(Saved data entries)
::::::::

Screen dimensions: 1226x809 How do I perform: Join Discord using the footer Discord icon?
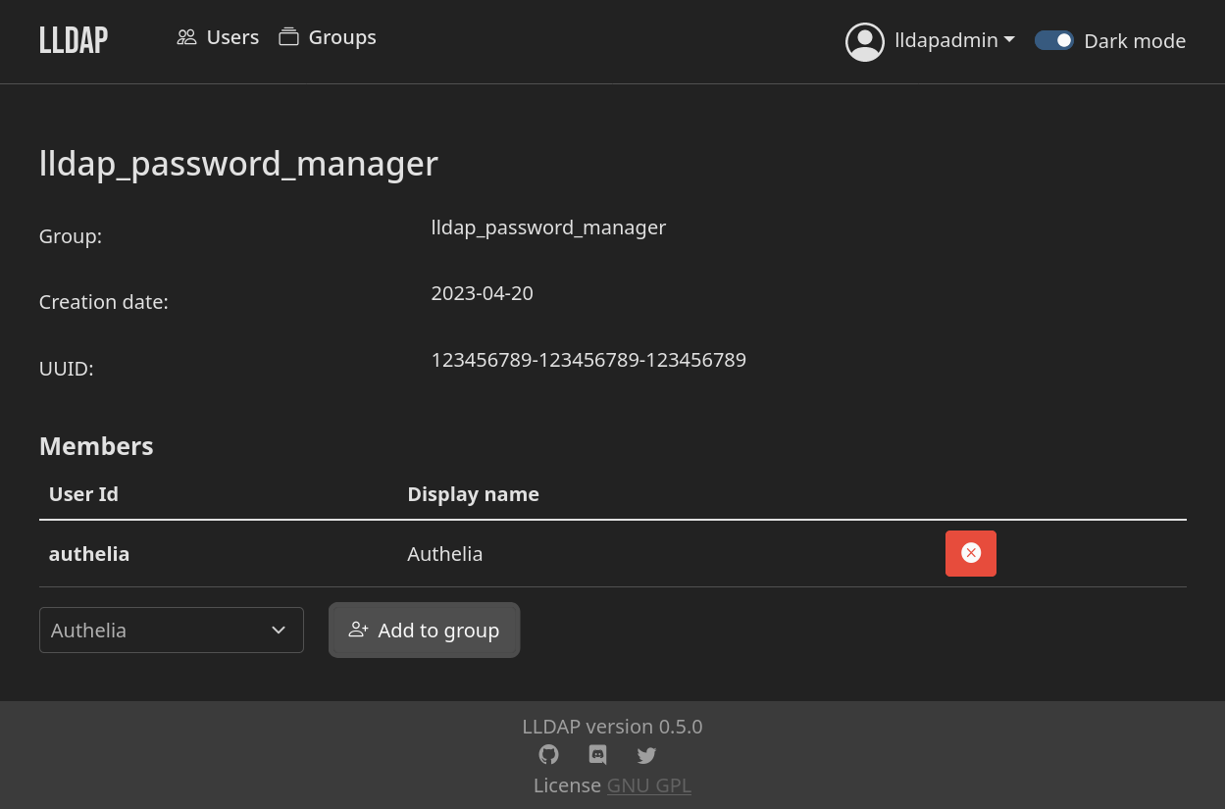point(597,755)

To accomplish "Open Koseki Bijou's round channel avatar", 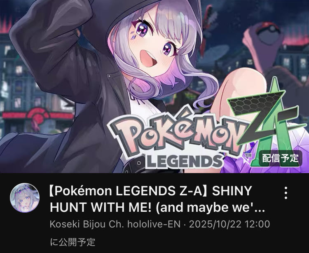I will tap(25, 198).
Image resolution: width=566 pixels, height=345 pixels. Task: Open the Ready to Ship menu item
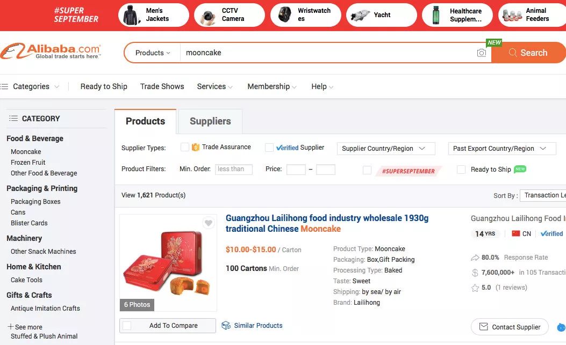(104, 86)
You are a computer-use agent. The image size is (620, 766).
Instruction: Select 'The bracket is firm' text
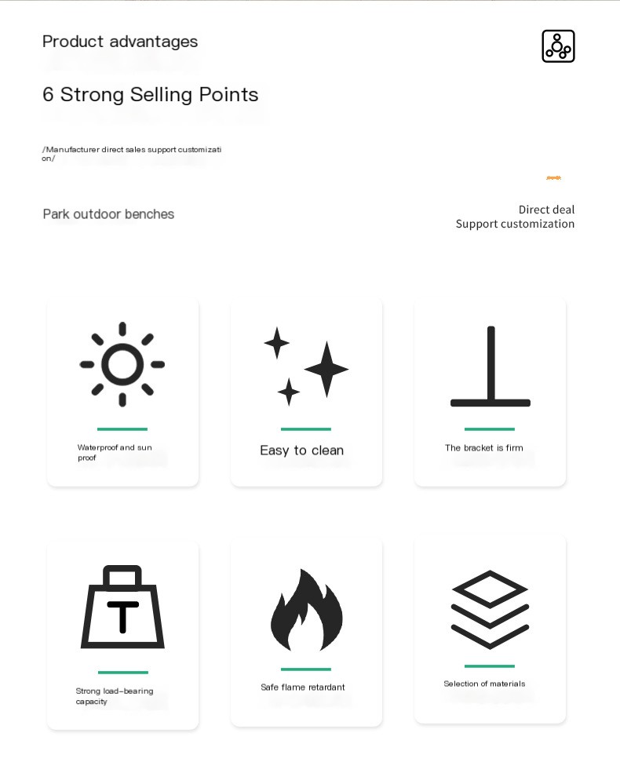[484, 447]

::::::::

» EXERCISE INSTRUCTIONS: Repeat exactly the lines above, from the line containing "Image resolution: width=566" through the last line of the records, inclusive; omit any pictures.

» OUTPUT FOR THIS EXERCISE:
Image resolution: width=566 pixels, height=345 pixels. Task: Open the Ready to Ship menu item
(104, 86)
You are a computer-use agent. The image size is (620, 766).
Instruction: Select 'The bracket is firm' text
[484, 447]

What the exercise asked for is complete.